微小RNA（miRNAs）是内源性非编码RNA分子，通常长度为18–25个核苷酸，在调节各种生理和病理过程（包括细胞增殖、基因表达和代谢）中起关键作用。大量研究表明，异常的miRNA表达与多种人类疾病（尤其是癌症）密切相关。例如，血液或细胞中特定miRNA（如miRNA-155）的水平异常与肿瘤发生和癌症进展有关。因此，miRNAs已成为早期癌症诊断和治疗监测的有希望的生物标志物。目前迫切需要开发快速、灵敏和准确的miRNA定量方法。[1]、[2]、[3]

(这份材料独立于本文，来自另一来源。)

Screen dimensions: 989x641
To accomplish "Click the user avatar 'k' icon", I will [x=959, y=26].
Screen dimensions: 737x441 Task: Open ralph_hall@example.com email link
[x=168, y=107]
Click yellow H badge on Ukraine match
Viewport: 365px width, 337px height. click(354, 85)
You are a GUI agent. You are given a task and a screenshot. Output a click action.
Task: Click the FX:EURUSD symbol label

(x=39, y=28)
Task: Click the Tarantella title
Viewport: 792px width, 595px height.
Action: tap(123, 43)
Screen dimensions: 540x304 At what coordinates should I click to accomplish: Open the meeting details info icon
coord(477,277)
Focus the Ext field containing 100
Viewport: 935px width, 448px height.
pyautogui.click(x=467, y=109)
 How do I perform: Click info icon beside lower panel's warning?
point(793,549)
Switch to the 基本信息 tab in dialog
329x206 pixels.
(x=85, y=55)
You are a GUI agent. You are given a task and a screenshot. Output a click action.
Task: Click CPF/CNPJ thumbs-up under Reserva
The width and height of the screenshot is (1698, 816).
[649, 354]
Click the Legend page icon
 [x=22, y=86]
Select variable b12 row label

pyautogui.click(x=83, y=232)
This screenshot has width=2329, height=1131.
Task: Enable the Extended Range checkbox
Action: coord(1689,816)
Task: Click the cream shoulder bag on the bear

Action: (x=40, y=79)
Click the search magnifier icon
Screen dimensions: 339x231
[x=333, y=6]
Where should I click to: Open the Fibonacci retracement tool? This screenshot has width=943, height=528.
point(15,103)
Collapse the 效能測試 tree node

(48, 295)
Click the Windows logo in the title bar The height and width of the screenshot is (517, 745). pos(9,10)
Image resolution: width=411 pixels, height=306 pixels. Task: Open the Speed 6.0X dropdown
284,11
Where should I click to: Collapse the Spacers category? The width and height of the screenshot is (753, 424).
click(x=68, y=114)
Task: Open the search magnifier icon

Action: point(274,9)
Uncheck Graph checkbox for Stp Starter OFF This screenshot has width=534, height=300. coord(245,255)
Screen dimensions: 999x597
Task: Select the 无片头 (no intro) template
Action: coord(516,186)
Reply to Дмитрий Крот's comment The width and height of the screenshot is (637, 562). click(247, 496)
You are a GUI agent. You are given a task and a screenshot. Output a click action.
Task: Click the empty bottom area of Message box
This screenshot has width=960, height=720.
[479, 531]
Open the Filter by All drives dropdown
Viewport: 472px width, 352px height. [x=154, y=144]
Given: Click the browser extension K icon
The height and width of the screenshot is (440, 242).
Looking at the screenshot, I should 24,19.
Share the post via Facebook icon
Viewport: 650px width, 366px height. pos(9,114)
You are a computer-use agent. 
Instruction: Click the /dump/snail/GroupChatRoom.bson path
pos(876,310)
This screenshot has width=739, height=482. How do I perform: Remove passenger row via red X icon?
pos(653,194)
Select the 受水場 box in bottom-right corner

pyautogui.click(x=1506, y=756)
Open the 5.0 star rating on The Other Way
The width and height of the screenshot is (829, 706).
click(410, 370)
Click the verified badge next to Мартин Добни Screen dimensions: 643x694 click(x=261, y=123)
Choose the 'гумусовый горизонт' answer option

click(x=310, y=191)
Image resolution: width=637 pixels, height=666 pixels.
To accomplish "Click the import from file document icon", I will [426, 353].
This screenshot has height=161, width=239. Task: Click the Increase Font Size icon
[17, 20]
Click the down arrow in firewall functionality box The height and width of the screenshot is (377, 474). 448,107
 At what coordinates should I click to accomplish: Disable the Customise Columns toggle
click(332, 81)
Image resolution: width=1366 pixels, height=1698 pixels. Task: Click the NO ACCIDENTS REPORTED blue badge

传统的miRNA检测技术包括Northern印迹、实时定量PCR（qPCR）和DNA微阵列。[4]、[5]尽管这些方法在生物学应用中具有某些优势，但它们往往存在操作复杂、灵敏度有限和成本高等局限性。电化学生物传感器作为miRNA检测的替代方案具有明显优势，易于集成到便携式设备中，检测限低，动态范围广，并适用于癌症诊断[6]、[7]、心血管疾病[8]、[9]、[10]和药物评估[11]、[12]等现场检测应用。例如，Hunt和Slaughter开发了一种基于纸片的电化学传感器，用于检测转移性前列腺癌的非侵入性生物标志物miRNA-141，实现了2.15 fM的检测限、宽线性范围和15分钟的响应时间[13]。Ibeaho等人报道了一种使用MoS?单层和AuNPs的高灵敏度电化学生物传感器，用于选择性检测miRNA-122。材料协同作用提高了固定化和信号转导效率，实现了从10^-7到10 nM的无标记检测，检测限低至4.27 × 10^-9 nM[10]。Cimmino等人报道了一种快速灵敏的电化学方法，用于定量封装的miRNA-218，该方法使用了一种与目标完全互补的商用金印刷电极[14]。此外，Zhou等人构建了一种集成电化学纳米装置，用于实时监测单细胞中的miRNA-155和单步药物评估，突显了集成电化学纳米装置在追踪微RNA动态和促进新型抗癌疗法高通量筛选方面的潜力[15]。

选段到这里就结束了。